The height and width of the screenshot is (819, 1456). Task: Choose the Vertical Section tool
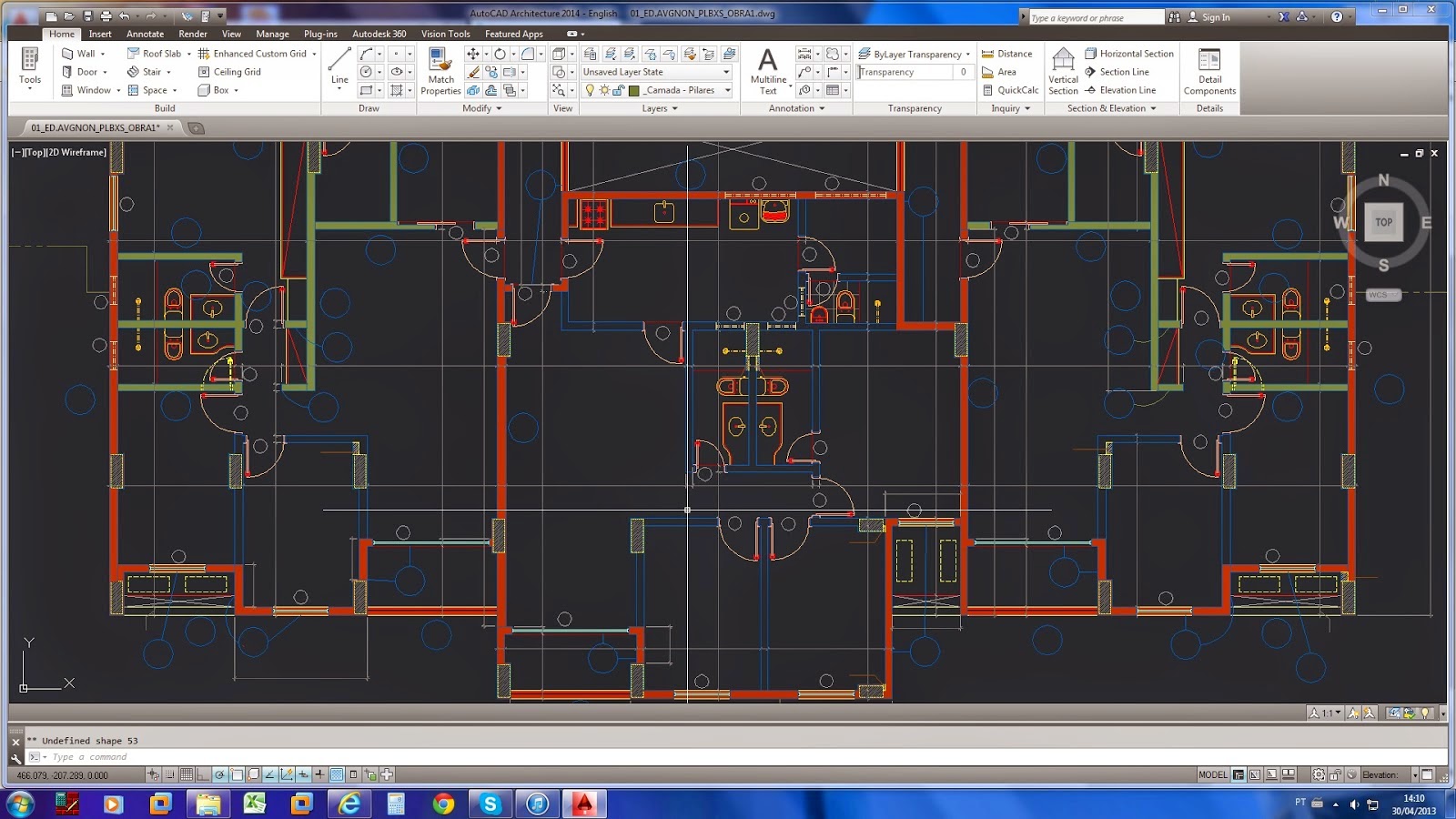(x=1063, y=71)
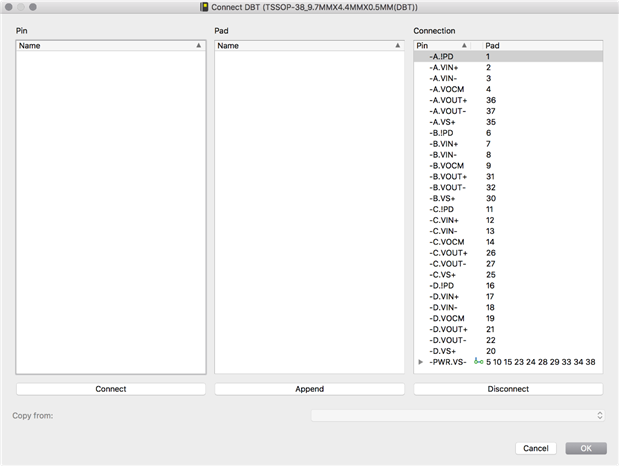Select the B.VOCM connection row
The height and width of the screenshot is (466, 619).
click(508, 166)
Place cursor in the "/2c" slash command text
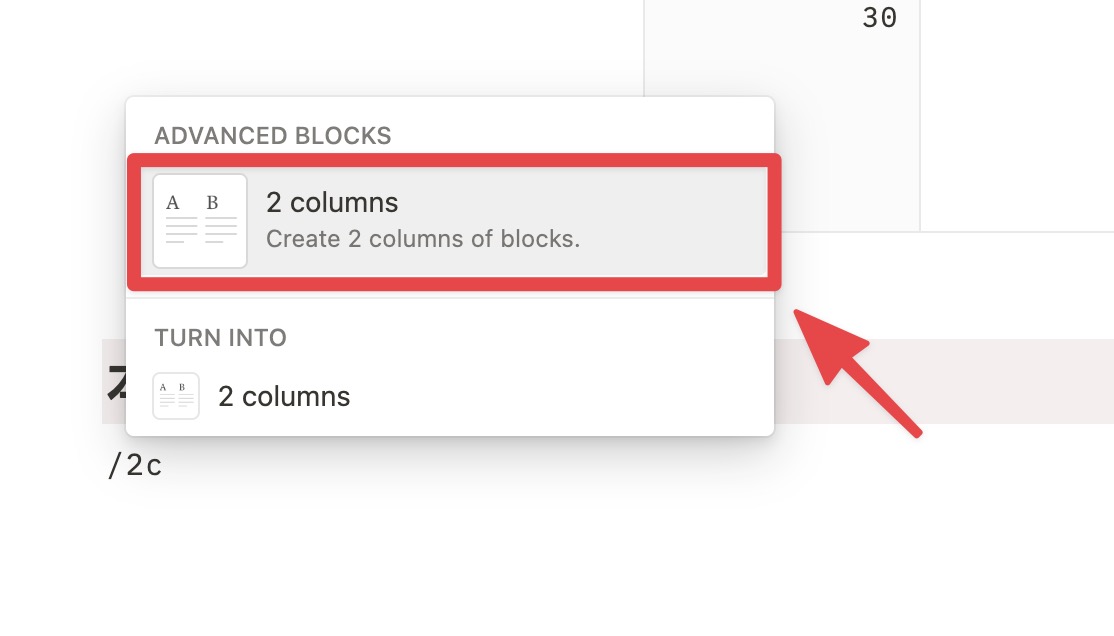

□ □ □ □

## Task statement:
State how many lines of the data above contain the word "height". Provide only the number.

## Task answer:
2